▸ Work order:
Retype the line with "How do I perform: Open" exactly. Then retype every line after it through the end of the entries below, and nothing more, leaving out pictures.

▸ Information given:
--------
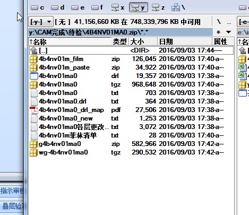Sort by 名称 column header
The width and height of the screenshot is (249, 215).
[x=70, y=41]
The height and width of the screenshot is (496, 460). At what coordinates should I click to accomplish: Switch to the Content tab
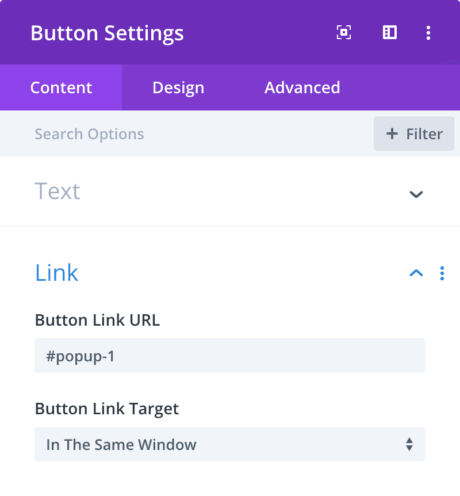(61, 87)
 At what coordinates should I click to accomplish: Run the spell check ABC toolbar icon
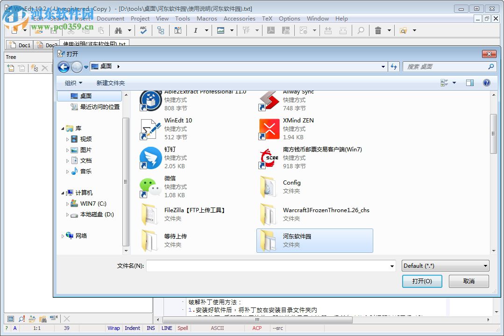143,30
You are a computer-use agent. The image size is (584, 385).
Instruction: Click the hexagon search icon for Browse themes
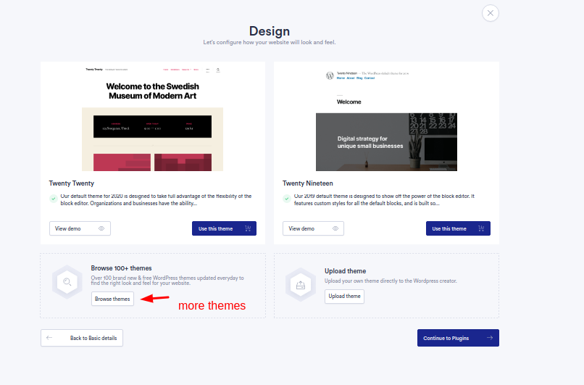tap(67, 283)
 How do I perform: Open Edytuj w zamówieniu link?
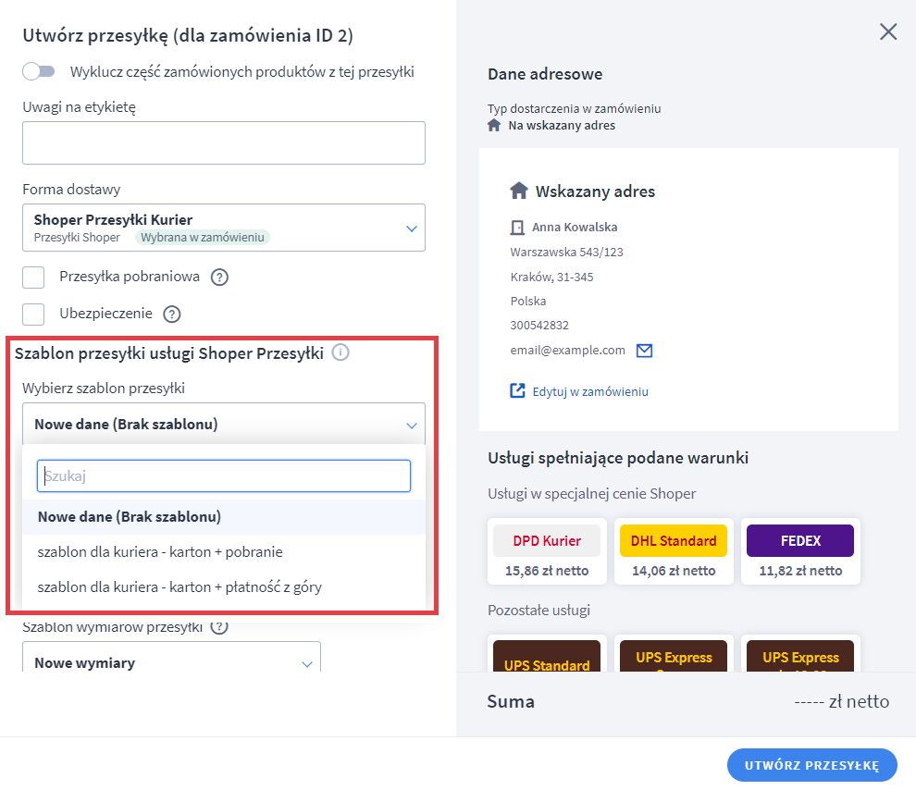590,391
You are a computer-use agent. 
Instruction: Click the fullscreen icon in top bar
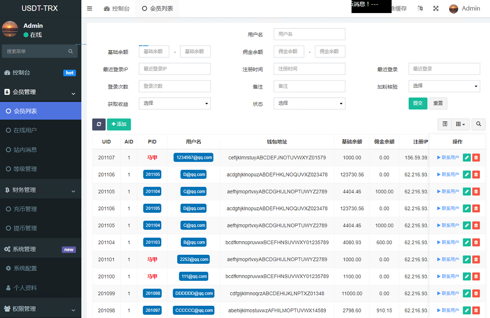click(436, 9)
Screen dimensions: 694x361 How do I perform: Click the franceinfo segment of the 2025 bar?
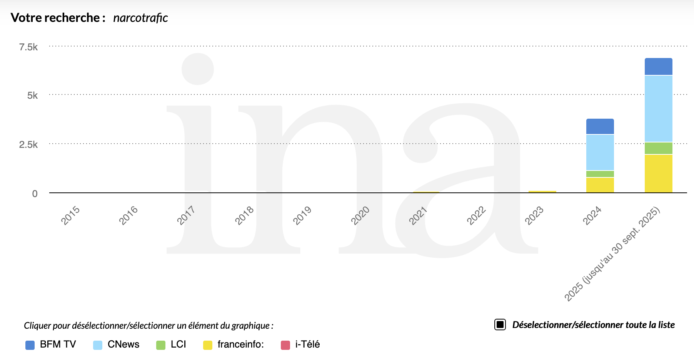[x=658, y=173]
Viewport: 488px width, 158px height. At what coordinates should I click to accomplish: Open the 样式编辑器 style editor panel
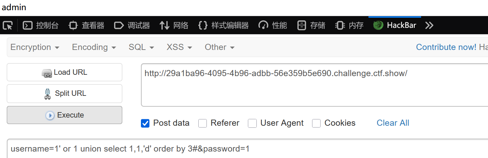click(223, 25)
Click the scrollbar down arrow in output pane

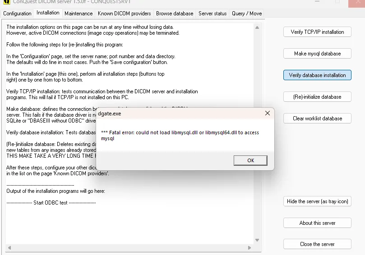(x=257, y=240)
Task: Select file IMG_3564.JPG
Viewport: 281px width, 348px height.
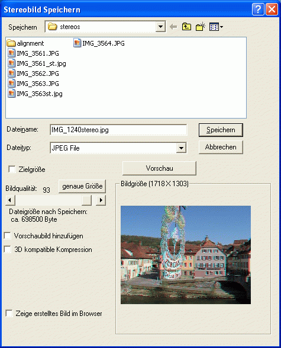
--------
▸ Answer space:
 How do I perform: Open Edytuj w zamówieniu link?
590,391
You are a computer-use agent. 
Instruction: Click the fullscreen icon in top bar
click(436, 9)
Screen dimensions: 694x361 How do I perform: Click the franceinfo segment of the 2025 bar?
[x=658, y=173]
Viewport: 488px width, 158px height. At what coordinates should I click to accomplish: Open the 样式编辑器 style editor panel
click(223, 25)
Click the scrollbar down arrow in output pane

(x=257, y=240)
Task: Select file IMG_3564.JPG
Viewport: 281px width, 348px height.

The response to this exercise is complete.